Aunque la peste fue inicialmente bienvenida, bajo la creencia de que tendrían más tiempo para disfrutar de la vida, los estragos de la enfermedad se hicieron evidentes cuando los pueblerinos se percataron de que estaban sufriendo de un mal aún mayor: el olvido. Preocupados ante la posibilidad de olvidar incluso los nombres de los artefactos cotidianos básicos, los pueblerinos recurrieron al método de marcarlos por nombre: mesa, silla, puerta, pared, cama... De esta forma, el problema estaría solucionado. Sin embargo, luego cayeron en cuenta de que podría llegar el día en que, aunque recordaran los nombres de las cosas, no recordaran para qué servían. Entonces decidieron ser más específicos.
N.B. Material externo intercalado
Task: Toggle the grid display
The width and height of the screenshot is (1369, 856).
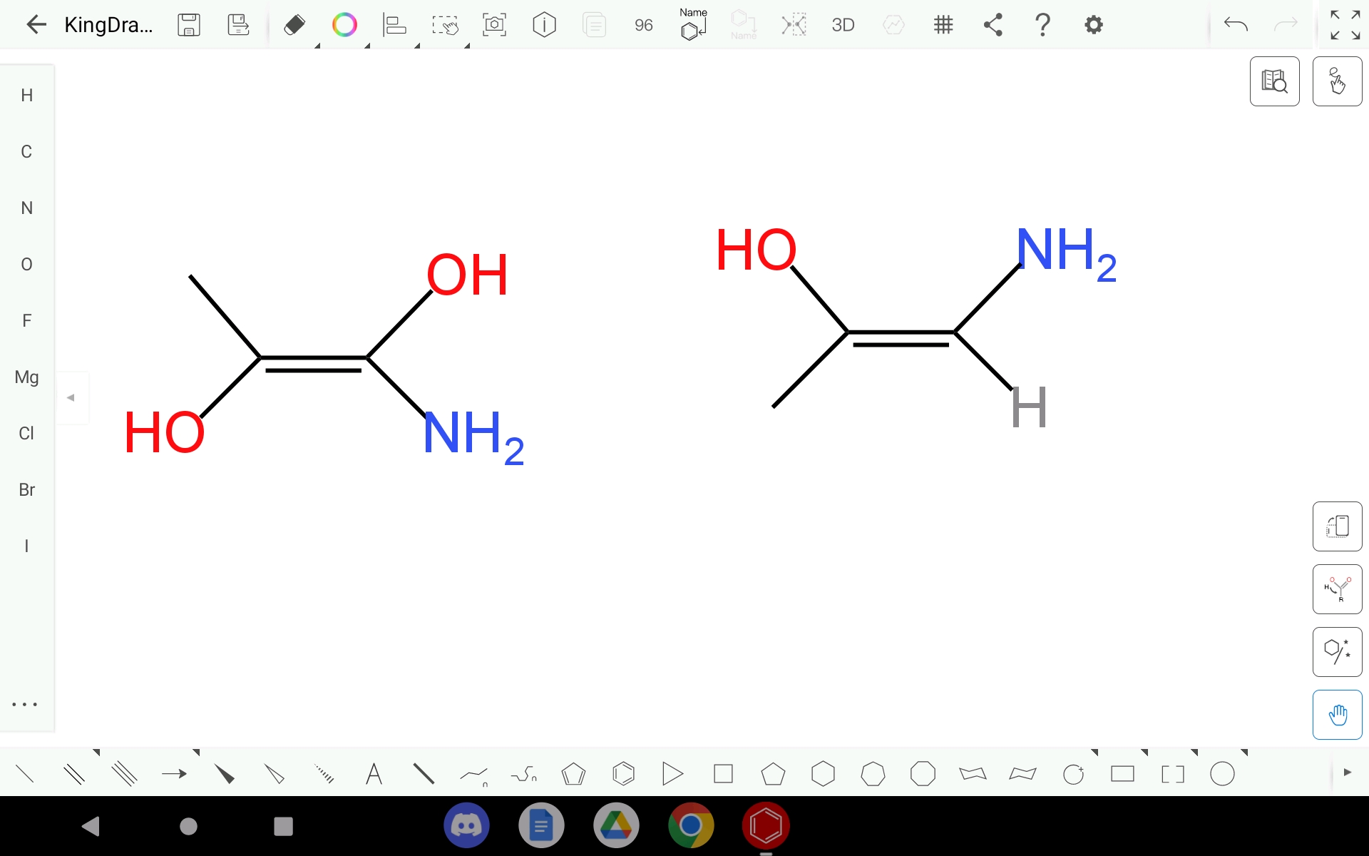Action: pos(943,24)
El letrero de la vaca, por ejemplo, decía: “Esta es una vaca. Hay que ordeñarla cada día para que produzca leche...”.

Al cabo de un tiempo, todo el pueblo estaba lleno de carteles. El más grande, en la calle central de Macondo, decía: DIOS EXISTE (Cien años de soledad, pp. 49-53). Por muy extendida que estuviera la peste del olvido, una cosa estaba clara en Macondo: aunque olvidaran todo lo demás, el letrero de la calle principal siempre les recordaría que Dios existe.

A nosotros, que vivimos en la era de la información –en la que literalmente nuestro cerebro registra muchísimos más estímulos de los que puede procesar e interpretar–, quizá también nos convendría definir qué cosas no podemos darnos el lujo de olvidar. E incluso podríamos pensar en escribir letreros que nos ayuden en este sentido. Yo sugeriría, por ejemplo, un cartelito con nuestro versículo de hoy: “El que no ama no ha conocido a Dios, porque Dios es amor”.

Y a su lado, o un poquito más abajo, colocaría esta cita explicativa; como hicieron en Macondo:

“ ‘Dios es amor’ está escrito en cada capullo de flor que se abre, en cada tallo de la naciente hierba. Los preciosos pájaros que llenan el aire de melodías con sus alegres cantos, las flores exquisitamente matizadas que en su perfección perfuman el aire, los elevados árboles del bosque con su rico follaje de viviente verdor; todo testifica del tierno y paternal cuidado de nuestro Dios y de su deseo de hacer felices a sus hijos” (El camino a Cristo, p. 15).

Gracias, Padre celestial, porque en toda la creación podemos leer de tu gran amor por cada uno de nosotros, y porque en tu Palabra nos recuerdas que somos tus hijos amados.